I read the introduction of the book after having read this thread, so I had the question in mind before beginning the book.
In the first paragraph of the Acknowledgements, the author notes that one Jason Epstein suggested the book be "structured around a personality." This statement strikes me as suggesting that a history of this proportion would not be sellable or perhaps pitchable to a publisher without having a unifying thread, a personality, especially one that makes narratives and humor and non-direct historical asides possible.
A quick check of WikiPedia confirms that one Jason Epstein is, in fact, a former editorial director of Random House. Peace is published by a different publisher; however, if this is the same Jason Epstein, and it would seem likely, then my suspicion is the suggestion was in fact made in regards not to a well written history, but rather in regards to making the book accessable and sales worthy.
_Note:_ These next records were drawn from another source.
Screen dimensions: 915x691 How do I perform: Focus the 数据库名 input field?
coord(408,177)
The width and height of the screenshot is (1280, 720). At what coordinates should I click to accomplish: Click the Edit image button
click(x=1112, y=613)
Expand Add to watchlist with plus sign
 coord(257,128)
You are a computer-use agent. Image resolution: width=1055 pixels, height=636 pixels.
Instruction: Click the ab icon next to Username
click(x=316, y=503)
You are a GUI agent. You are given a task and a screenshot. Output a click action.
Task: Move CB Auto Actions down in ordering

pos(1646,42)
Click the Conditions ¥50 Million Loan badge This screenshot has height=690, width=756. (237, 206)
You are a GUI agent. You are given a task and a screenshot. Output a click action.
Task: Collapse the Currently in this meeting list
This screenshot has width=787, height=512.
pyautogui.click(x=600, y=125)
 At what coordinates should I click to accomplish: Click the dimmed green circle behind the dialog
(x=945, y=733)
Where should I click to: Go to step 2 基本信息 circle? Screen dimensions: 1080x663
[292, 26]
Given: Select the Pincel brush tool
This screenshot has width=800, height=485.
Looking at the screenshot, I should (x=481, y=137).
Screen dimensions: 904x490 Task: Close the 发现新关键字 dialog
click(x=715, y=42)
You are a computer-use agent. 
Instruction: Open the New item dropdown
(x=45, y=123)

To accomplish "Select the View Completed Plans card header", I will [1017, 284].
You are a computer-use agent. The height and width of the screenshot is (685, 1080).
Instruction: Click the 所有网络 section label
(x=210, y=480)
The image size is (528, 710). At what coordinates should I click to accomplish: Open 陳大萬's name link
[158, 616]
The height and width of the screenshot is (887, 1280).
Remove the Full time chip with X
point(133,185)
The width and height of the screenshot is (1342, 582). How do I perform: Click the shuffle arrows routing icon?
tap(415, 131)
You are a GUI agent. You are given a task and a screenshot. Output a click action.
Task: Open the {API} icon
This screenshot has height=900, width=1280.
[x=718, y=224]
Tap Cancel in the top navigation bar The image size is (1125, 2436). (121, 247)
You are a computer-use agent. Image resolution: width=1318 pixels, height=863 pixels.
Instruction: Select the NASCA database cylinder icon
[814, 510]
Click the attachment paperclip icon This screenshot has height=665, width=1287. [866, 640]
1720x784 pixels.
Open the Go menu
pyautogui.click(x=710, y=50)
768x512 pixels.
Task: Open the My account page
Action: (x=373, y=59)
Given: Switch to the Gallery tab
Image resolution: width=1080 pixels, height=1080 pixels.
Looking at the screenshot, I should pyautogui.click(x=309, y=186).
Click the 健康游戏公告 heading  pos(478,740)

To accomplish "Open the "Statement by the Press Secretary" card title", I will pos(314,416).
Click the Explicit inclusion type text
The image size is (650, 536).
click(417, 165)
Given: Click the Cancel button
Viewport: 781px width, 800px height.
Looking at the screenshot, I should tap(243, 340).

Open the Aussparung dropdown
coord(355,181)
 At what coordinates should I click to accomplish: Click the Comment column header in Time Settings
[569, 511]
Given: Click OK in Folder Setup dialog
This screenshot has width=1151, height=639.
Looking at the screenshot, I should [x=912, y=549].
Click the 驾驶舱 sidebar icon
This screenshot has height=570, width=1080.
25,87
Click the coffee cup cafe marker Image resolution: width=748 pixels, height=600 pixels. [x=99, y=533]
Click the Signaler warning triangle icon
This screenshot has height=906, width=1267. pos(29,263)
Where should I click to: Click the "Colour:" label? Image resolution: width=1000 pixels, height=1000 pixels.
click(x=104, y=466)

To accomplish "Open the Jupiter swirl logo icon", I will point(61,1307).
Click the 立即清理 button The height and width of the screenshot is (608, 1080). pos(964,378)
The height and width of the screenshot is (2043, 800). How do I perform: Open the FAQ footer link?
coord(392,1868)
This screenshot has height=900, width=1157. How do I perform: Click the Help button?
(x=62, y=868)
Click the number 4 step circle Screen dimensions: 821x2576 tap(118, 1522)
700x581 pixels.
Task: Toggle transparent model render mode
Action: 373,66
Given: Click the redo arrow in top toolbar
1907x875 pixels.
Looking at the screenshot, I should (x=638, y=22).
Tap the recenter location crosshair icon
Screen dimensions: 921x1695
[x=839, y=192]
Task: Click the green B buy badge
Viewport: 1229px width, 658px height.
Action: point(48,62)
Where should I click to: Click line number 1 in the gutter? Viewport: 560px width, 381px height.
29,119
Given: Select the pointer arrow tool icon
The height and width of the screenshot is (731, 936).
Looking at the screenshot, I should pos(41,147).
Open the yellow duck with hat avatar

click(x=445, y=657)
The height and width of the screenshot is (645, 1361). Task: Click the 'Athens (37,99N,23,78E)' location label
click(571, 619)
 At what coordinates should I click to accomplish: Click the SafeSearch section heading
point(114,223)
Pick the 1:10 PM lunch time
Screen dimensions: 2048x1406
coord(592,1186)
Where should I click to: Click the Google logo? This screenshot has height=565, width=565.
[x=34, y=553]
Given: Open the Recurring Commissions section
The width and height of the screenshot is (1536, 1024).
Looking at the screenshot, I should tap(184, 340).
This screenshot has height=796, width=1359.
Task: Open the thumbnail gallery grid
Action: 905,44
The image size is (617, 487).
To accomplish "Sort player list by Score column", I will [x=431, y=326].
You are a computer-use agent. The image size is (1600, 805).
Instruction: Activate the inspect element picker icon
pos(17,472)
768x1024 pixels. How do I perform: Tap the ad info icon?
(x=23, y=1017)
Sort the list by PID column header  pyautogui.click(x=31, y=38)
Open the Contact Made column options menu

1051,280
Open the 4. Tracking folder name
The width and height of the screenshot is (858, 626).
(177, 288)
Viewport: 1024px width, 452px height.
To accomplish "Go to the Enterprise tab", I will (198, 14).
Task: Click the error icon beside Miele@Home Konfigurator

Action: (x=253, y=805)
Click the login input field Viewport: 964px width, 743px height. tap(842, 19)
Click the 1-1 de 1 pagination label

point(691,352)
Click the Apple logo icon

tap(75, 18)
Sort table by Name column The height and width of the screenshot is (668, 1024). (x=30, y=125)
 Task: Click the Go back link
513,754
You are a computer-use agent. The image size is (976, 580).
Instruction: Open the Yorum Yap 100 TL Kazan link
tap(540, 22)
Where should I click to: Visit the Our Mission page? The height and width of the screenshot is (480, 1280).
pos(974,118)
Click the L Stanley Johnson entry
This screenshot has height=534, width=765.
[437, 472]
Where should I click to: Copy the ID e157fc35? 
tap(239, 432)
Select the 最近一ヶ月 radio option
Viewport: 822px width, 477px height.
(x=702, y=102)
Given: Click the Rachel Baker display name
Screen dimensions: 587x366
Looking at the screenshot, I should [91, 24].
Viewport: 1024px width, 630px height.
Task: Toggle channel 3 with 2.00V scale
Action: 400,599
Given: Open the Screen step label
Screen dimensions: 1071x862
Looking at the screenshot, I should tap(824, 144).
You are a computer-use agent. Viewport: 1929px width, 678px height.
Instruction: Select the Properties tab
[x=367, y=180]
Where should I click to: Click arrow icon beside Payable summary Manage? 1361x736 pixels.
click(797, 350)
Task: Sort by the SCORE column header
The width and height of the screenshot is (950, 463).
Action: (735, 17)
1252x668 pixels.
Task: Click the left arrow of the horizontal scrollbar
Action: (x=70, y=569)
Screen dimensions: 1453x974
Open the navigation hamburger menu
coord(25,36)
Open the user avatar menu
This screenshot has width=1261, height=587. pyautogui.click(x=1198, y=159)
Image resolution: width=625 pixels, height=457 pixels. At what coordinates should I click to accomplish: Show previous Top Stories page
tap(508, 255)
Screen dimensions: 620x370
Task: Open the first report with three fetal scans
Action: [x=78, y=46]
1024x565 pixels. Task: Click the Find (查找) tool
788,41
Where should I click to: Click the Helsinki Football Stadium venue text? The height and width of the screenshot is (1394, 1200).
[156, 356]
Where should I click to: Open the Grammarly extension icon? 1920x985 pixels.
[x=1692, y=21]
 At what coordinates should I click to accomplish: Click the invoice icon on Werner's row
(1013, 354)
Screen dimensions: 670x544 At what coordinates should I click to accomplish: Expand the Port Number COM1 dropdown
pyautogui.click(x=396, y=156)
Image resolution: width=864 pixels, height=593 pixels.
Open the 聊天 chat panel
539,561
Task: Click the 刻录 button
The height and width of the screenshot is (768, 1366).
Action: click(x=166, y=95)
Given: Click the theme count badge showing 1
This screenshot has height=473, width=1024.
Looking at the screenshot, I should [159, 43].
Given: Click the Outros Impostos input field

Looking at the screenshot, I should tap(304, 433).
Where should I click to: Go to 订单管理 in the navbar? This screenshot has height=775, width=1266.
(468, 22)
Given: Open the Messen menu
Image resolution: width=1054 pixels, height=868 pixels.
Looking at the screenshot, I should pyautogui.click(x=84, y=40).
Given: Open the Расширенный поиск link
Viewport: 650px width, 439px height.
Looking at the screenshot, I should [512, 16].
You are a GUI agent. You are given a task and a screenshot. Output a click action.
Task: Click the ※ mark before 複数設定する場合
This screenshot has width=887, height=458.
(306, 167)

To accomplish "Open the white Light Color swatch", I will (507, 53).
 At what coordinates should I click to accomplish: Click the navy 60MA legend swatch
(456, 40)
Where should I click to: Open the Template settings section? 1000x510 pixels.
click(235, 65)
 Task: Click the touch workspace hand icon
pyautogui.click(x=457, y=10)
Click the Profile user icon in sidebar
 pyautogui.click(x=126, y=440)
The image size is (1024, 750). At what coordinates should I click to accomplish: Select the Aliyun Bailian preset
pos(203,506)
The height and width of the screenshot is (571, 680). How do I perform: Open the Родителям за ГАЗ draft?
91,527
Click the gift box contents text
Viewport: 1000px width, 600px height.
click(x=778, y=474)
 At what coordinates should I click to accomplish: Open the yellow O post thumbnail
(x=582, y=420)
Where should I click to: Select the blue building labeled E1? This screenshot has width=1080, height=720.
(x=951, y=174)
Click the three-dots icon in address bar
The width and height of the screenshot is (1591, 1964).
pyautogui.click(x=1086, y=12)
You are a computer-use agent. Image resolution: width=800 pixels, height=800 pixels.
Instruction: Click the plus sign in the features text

Tisk, tisk.
I do not see the need for using a central personality to base a work of history around. In fact, I believe basing the book around one personality could create a false sense that one personality had more to do with the events than in reality. I do think it is VERY important that a long work of history have some personality, or else it becomes boring facts and figures. I appreciate vibrant history that jumps off the page and creates an image, sets the table that the players are sitting at. The imagery woven may boarder on interpretation, but I can deal with small bits of interpretation to "set the table," so to speak. But I fail to see the need of having a central personality to base the entire book around.
I may come back to this thread once I have read more or concluded the reading to indicate whether I think the idea was successful or not.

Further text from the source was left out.